The amount lost to retail ‘shrinkage’ (you know, supplier fraud, employee fraud, simple ol’ fashioned shoplifting, and admin errors) was $1.234bn globally in 2014-15. It accounted for almost 2% of revenue in the US. That’s up from 1.28% of sales only a year earlier, according to the latest Global Retail Theft Barometer. Globally, the figure also jumped – from just under 1% to almost 1.5%.
Two questions spring to mind – firstly why does the US have such a problem? The survey doesn’t answer that one. But it does answer the second – why the big leap? The reasons are… High unemployment, limited tools to monitor internal theft and inventory discrepancies, and a tough retail environment that has meant retailers cutting costs and also cutting back on investment in anti-theft measures.
Whatever the causes, the annual cost of shrinkage adds up to around $615 per American household – which means either higher prices or lower retailer profits.
Interestingly, it’s interesting that retailers lose more goods to theft in the winter (46%) compared to only 24% in the autumn, 18% in the spring and a small 12% in summer.
At 2.28%, US clothing stores lose more goods to theft than any other sectors with both shoplifters and staff being to blame.
So who’s stealing the most?

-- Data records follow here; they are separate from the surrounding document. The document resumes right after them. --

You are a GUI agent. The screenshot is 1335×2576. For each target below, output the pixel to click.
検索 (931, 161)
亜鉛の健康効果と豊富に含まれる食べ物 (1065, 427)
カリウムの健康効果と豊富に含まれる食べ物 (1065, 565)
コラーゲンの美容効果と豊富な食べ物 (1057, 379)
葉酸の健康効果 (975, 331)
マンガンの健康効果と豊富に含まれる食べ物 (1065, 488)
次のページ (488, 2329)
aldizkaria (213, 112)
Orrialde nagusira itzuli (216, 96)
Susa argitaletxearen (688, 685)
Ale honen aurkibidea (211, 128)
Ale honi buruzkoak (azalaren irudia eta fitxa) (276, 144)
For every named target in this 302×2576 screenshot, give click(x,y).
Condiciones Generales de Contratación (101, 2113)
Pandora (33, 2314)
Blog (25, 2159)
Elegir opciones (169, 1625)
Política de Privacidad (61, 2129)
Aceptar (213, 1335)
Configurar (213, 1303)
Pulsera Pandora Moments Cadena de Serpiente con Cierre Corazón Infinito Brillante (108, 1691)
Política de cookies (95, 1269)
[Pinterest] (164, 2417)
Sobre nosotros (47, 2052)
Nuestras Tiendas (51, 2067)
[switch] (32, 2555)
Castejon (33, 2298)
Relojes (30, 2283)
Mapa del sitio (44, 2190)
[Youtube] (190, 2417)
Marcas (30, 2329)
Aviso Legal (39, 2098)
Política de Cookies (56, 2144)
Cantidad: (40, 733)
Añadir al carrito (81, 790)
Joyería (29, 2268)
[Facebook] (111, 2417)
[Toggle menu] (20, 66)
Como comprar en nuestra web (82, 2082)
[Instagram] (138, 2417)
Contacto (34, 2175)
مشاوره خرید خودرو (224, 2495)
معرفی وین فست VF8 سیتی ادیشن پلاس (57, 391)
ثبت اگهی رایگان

Interestingly around the world, shoplifting by ‘customers’ and theft by staff is roughly equal. But again, the US is slightly different with a disproportionately high percentage of stolen goods (45%) being taken by employees, compared to ‘only’ 36% by shoplifters.
And what are people stealing? Footwear is top of the list for fashion stores while razor blades are stolen most from health and beauty stores.